Everything from the room, to the passage to the weather is described in great detail.
Creative or literary non-fiction works differently from conventional non-fiction which is all about conveying information.
I aim to take my reader to a place and make them see things in a way they might not have done earlier.
So, for instance, when I describe how I imagined my great grandfather standing on a ship like Napoleon or Nelson and the reality of it which would have been that he was on a crowded deck spilling over with tiffin boxes and bedrolls I am also conveying how influenced we are by colonial literature and art and the way it glamourised its personalities.
Actually, the best history books also use colour and detail, and draw from a wide range of sources to tell a story.
Your story is also about an unknown woman who Mohanlal met, who gave birth to your grandmother. Why was she a mystery?

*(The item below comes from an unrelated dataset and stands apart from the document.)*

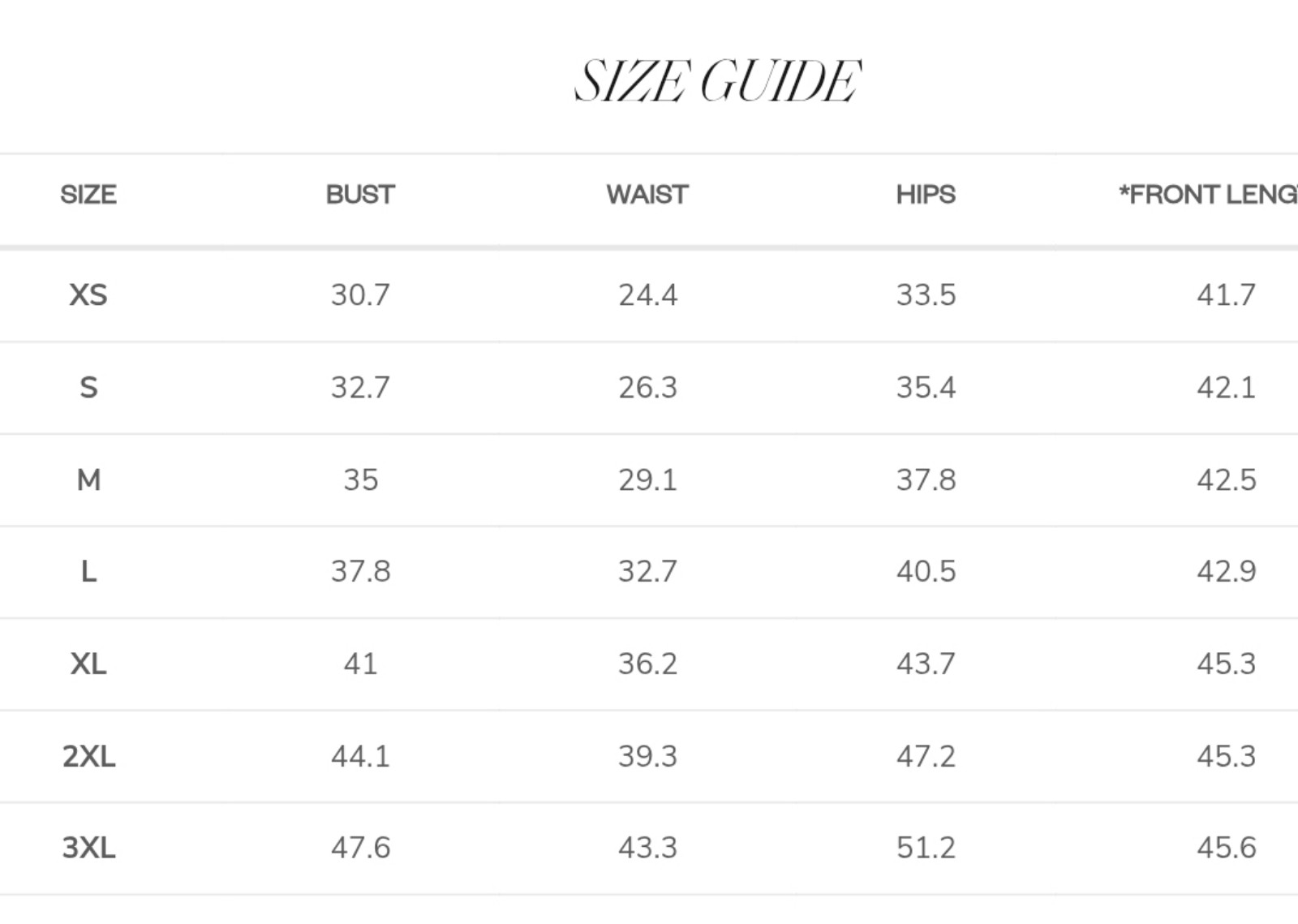Click bust value 30.7 for XS
This screenshot has height=924, width=1298.
click(360, 294)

She, my great grandmother, died very young, at sea. My grandmother was brought up by her stepmother and had a happy life with her half siblings. And she never talked about her mother.
She told me about her father, going away on a steamer as a young man, which is what set me on this journey. But she said nothing else, nothing about why he went.
I could find no information even from other family members. It was one of those stories that so many families have in their past which nobody ever talks about and which remain a mystery -- till someone like me decides to unravel it.
I found my great grandmother's anonymity and her story very telling of the plight of women migrants and my search for her also became a means for me to explore the various kinds of people and communities that went overseas.
The experience of migration, even for the poorest, meant a cutting off of traditional bonds and the forging of new ones.
People of various castes and regions were mixed together and had to form new communities.
Indentured labourers used the term 'jahaazi bhai' for the brotherly ties forged on the boat that took them overseas.
So, the story of my great grandparents, was also an effect of colonisation and the consequent patterns of migration.
My villagers went and set up businesses in Sri Lanka when the British ruled both countries. They faced no obstacles. You have written about the restrictions faced by Indians in Africa, why was it different from Lanka?
European settlers found the climate in South Africa suitable unlike India and Sri Lanka. They settled there in large numbers and wanted to keep other races subservient.
In Sri Lanka it suited the British to encourage Tamilians to move there so they were involved in social engineering there.
Do you expect your book to be used as a text book for Indian history in Africa and Mauritius?
One cannot say how a book will be perceived. It is a history of the Diaspora in the Western Indian ocean which I have based both on archival research and many excellent works by local scholars.
I also see it as a book on India's experience with modernity which literary scholars might read with interest. But I did not set out to write a text book. It is a book to be read by people who like to read a well-written story that also makes them think about the world.